• Goal of the exercise: All of the entries must be duplicated exactly.

- Opening Delimiter -

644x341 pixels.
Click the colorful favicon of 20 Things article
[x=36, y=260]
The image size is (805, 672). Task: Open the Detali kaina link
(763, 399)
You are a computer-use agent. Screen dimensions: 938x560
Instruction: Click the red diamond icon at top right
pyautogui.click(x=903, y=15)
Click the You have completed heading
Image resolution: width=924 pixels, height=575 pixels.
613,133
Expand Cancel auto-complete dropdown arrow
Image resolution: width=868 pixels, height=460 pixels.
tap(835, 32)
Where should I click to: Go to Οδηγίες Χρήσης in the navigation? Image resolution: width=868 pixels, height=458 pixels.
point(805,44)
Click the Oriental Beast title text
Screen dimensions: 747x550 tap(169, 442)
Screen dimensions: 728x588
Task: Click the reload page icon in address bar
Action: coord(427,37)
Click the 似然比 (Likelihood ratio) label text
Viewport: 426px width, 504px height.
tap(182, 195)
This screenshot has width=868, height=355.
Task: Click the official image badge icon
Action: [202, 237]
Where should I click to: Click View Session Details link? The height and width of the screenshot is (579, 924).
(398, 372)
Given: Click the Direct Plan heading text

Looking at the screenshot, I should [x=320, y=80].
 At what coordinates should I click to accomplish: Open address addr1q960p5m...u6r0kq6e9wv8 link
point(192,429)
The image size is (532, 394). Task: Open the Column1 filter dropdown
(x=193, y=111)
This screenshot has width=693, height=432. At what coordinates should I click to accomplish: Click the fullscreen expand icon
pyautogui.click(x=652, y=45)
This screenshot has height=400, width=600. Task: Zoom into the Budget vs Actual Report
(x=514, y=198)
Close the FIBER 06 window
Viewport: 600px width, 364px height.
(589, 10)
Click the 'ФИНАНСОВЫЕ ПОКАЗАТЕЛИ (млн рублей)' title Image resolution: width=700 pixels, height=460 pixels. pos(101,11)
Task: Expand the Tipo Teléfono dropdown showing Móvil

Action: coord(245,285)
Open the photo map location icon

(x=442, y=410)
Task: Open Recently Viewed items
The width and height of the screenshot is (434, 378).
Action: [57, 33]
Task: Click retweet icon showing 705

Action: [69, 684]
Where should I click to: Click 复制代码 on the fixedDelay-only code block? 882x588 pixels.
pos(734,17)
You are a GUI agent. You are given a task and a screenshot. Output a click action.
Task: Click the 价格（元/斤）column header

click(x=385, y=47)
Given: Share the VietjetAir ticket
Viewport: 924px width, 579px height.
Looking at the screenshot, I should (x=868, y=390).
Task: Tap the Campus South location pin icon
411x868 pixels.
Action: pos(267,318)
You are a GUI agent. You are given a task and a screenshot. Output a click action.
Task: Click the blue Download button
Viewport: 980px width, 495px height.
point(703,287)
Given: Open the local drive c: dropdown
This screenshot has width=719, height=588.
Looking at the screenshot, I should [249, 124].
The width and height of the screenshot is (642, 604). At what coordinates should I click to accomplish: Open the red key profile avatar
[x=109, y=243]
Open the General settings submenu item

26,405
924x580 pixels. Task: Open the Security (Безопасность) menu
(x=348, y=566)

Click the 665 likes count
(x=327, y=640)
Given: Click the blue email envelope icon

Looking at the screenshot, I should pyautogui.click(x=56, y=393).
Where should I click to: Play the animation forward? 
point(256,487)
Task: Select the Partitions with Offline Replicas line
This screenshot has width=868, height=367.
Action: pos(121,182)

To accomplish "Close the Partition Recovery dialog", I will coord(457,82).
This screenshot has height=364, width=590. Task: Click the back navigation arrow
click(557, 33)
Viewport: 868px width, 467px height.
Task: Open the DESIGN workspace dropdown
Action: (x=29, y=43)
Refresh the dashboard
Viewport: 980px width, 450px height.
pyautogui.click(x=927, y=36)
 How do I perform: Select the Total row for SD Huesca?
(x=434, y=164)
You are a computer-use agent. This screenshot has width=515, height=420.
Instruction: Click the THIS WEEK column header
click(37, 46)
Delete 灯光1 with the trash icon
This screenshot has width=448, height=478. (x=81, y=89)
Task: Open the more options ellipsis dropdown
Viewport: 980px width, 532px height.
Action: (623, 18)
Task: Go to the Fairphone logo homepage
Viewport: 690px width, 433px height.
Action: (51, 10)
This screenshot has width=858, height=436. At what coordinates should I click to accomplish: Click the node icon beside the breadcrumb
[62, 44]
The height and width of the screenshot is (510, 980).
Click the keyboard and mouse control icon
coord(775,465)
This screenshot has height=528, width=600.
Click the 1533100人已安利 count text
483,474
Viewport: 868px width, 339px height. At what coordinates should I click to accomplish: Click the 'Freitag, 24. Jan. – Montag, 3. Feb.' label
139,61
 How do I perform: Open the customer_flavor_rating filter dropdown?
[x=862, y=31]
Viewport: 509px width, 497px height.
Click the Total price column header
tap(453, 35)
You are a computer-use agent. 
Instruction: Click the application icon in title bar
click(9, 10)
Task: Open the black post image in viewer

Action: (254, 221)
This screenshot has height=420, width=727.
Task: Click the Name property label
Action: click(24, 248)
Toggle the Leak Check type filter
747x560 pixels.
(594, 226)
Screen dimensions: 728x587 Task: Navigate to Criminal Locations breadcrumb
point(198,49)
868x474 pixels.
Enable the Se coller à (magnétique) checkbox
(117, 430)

- Closing Delimiter -

• Output for this task:
644x341 pixels.
Click the colorful favicon of 20 Things article
[x=36, y=260]
The image size is (805, 672). Task: Open the Detali kaina link
(763, 399)
You are a computer-use agent. Screen dimensions: 938x560
Instruction: Click the red diamond icon at top right
pyautogui.click(x=903, y=15)
Click the You have completed heading
Image resolution: width=924 pixels, height=575 pixels.
613,133
Expand Cancel auto-complete dropdown arrow
Image resolution: width=868 pixels, height=460 pixels.
tap(835, 32)
Where should I click to: Go to Οδηγίες Χρήσης in the navigation? Image resolution: width=868 pixels, height=458 pixels.
point(805,44)
Click the Oriental Beast title text
Screen dimensions: 747x550 tap(169, 442)
Screen dimensions: 728x588
Task: Click the reload page icon in address bar
Action: coord(427,37)
Click the 似然比 (Likelihood ratio) label text
Viewport: 426px width, 504px height.
tap(182, 195)
This screenshot has width=868, height=355.
Task: Click the official image badge icon
Action: [202, 237]
Where should I click to: Click View Session Details link? The height and width of the screenshot is (579, 924).
(398, 372)
Given: Click the Direct Plan heading text

Looking at the screenshot, I should [x=320, y=80].
 At what coordinates should I click to accomplish: Open address addr1q960p5m...u6r0kq6e9wv8 link
point(192,429)
The image size is (532, 394). Task: Open the Column1 filter dropdown
(x=193, y=111)
This screenshot has width=693, height=432. At what coordinates should I click to accomplish: Click the fullscreen expand icon
pyautogui.click(x=652, y=45)
This screenshot has height=400, width=600. Task: Zoom into the Budget vs Actual Report
(x=514, y=198)
Close the FIBER 06 window
Viewport: 600px width, 364px height.
(589, 10)
Click the 'ФИНАНСОВЫЕ ПОКАЗАТЕЛИ (млн рублей)' title Image resolution: width=700 pixels, height=460 pixels. pos(101,11)
Task: Expand the Tipo Teléfono dropdown showing Móvil

Action: coord(245,285)
Open the photo map location icon

(x=442, y=410)
Task: Open Recently Viewed items
The width and height of the screenshot is (434, 378).
Action: [57, 33]
Task: Click retweet icon showing 705

Action: [69, 684]
Where should I click to: Click 复制代码 on the fixedDelay-only code block? 882x588 pixels.
pos(734,17)
You are a GUI agent. You are given a task and a screenshot. Output a click action.
Task: Click the 价格（元/斤）column header

click(x=385, y=47)
Given: Share the VietjetAir ticket
Viewport: 924px width, 579px height.
Looking at the screenshot, I should (x=868, y=390).
Task: Tap the Campus South location pin icon
411x868 pixels.
Action: pos(267,318)
You are a GUI agent. You are given a task and a screenshot. Output a click action.
Task: Click the blue Download button
Viewport: 980px width, 495px height.
point(703,287)
Given: Open the local drive c: dropdown
This screenshot has width=719, height=588.
Looking at the screenshot, I should [249, 124].
The width and height of the screenshot is (642, 604). At what coordinates should I click to accomplish: Open the red key profile avatar
[x=109, y=243]
Open the General settings submenu item

26,405
924x580 pixels. Task: Open the Security (Безопасность) menu
(x=348, y=566)

Click the 665 likes count
(x=327, y=640)
Given: Click the blue email envelope icon

Looking at the screenshot, I should pyautogui.click(x=56, y=393).
Where should I click to: Play the animation forward? 
point(256,487)
Task: Select the Partitions with Offline Replicas line
This screenshot has width=868, height=367.
Action: pos(121,182)

To accomplish "Close the Partition Recovery dialog", I will coord(457,82).
This screenshot has height=364, width=590. Task: Click the back navigation arrow
click(557, 33)
Viewport: 868px width, 467px height.
Task: Open the DESIGN workspace dropdown
Action: (x=29, y=43)
Refresh the dashboard
Viewport: 980px width, 450px height.
pyautogui.click(x=927, y=36)
 How do I perform: Select the Total row for SD Huesca?
(x=434, y=164)
You are a computer-use agent. This screenshot has width=515, height=420.
Instruction: Click the THIS WEEK column header
click(37, 46)
Delete 灯光1 with the trash icon
This screenshot has width=448, height=478. (x=81, y=89)
Task: Open the more options ellipsis dropdown
Viewport: 980px width, 532px height.
Action: (623, 18)
Task: Go to the Fairphone logo homepage
Viewport: 690px width, 433px height.
Action: (51, 10)
This screenshot has width=858, height=436. At what coordinates should I click to accomplish: Click the node icon beside the breadcrumb
[62, 44]
The height and width of the screenshot is (510, 980).
Click the keyboard and mouse control icon
coord(775,465)
This screenshot has height=528, width=600.
Click the 1533100人已安利 count text
483,474
Viewport: 868px width, 339px height. At what coordinates should I click to accomplish: Click the 'Freitag, 24. Jan. – Montag, 3. Feb.' label
139,61
 How do I perform: Open the customer_flavor_rating filter dropdown?
[x=862, y=31]
Viewport: 509px width, 497px height.
Click the Total price column header
tap(453, 35)
You are a computer-use agent. 
Instruction: Click the application icon in title bar
click(9, 10)
Task: Open the black post image in viewer

Action: (254, 221)
This screenshot has height=420, width=727.
Task: Click the Name property label
Action: click(24, 248)
Toggle the Leak Check type filter
747x560 pixels.
(594, 226)
Screen dimensions: 728x587 Task: Navigate to Criminal Locations breadcrumb
point(198,49)
868x474 pixels.
Enable the Se coller à (magnétique) checkbox
(117, 430)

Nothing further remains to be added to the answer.